* [What you will do]:
(A) Say whether each of the statements below agrees with the text on May Day, answering yes or no and quoting the deciding words of the text. (i) The Nation framed the choice as "Reforming Capitalism" or "Re-Imagining Socialism." (ii) The May Day tradition began as a commemoration of the 1886 Haymarket massacre in New York. (iii) Mike Huckabee is identified as a former governor of Texas.
(B) Answer these questions from the text on May Day.
(i) Who is described as a B-movie actor?
(ii) According to the text, which publication declared "We are all Socialists Now"?
(iii) In what places, according to the text, have May Day gatherings been held?

* [Extract]:
+--
There is a new feeling this May Day. Though not exactly a haunting specter, there is sense that the world may be on the brink of something new and significant. In one short year, we have witnessed the near total collapse of a global financial system once so dominant that it motivated calls for “the end of history.” Capitalism is failing – drowning in a sea of its own debt, unable to direct the monumental strands of individual greed and unwilling to submit itself to the kind of emergency surgery it underwent in the 1930s. And now it is May Day again, a day for the victims of capitalism to gather strength through their free association and common desires for justice.
The severity of the economic crisis can be measured by the outburst of discussion about socialism on a nearly daily basis in the mainstream media. Much of this has been fueled by Conservatives who have creatively discovered socialism inside of every movement of the Federal Government no matter how wasteful. Former Arkansas governor Mike Huckabee has led this charge by tagging Barack Obama “the world’s best salesman for socialism” and hailing the creation of “the Union of American Socialist Republics.” B-movie actor Chuck Norris boasted of thousands of right-wing cells preparing to curtail the march toward socialism.
In progressive circles, conversations have been less bombastic but equally searching. The Nation presented the choice as either “Reforming Capitalism” or “Re-Imagining Socialism” and took some tepid steps away from their electoral support of Obama. Newsweek took a more direct approach declaring that “We are all Socialists Now.” However, their version of socialism amounted to little more than state intervention fueled by a non-descript “populist rage.”
Thankfully, May Day is about something besides the speculations of pundits. On this day workers who directly suffer under the worst impositions of capitalism claim public space to speak out about their common condition. This tradition was born as a commemoration of the 1886 Haymarket massacre in Chicago. From this point forward, the holiday served as a symbolic means to link working people across national borders in a common struggle to cast aside the social and economic limitations enforced by capitalism. Gatherings big and small – in jails, public squares and city streets – have pronounced the simple truth that working people are prevented from reaching their full human potential by a parasitic employer class.
+--
* [Source data]:

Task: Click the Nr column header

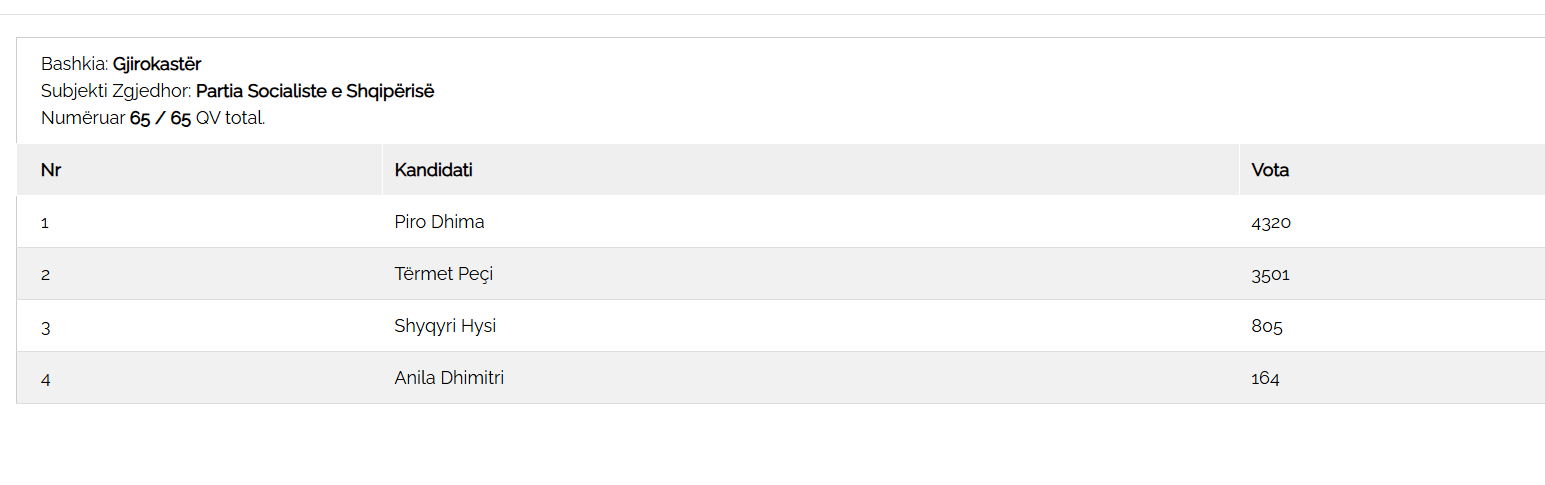Action: 51,170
+--
* [Solved problems]:
(A)
(i) Yes: "The Nation presented the choice as either “Reforming Capitalism” or “Re-Imagining Socialism”"
(ii) No: "This tradition was born as a commemoration of the 1886 Haymarket massacre in Chicago."
(iii) No: "Former Arkansas governor Mike Huckabee"

(B)
(i) Chuck Norris
(ii) Newsweek
(iii) In jails, public squares and city streets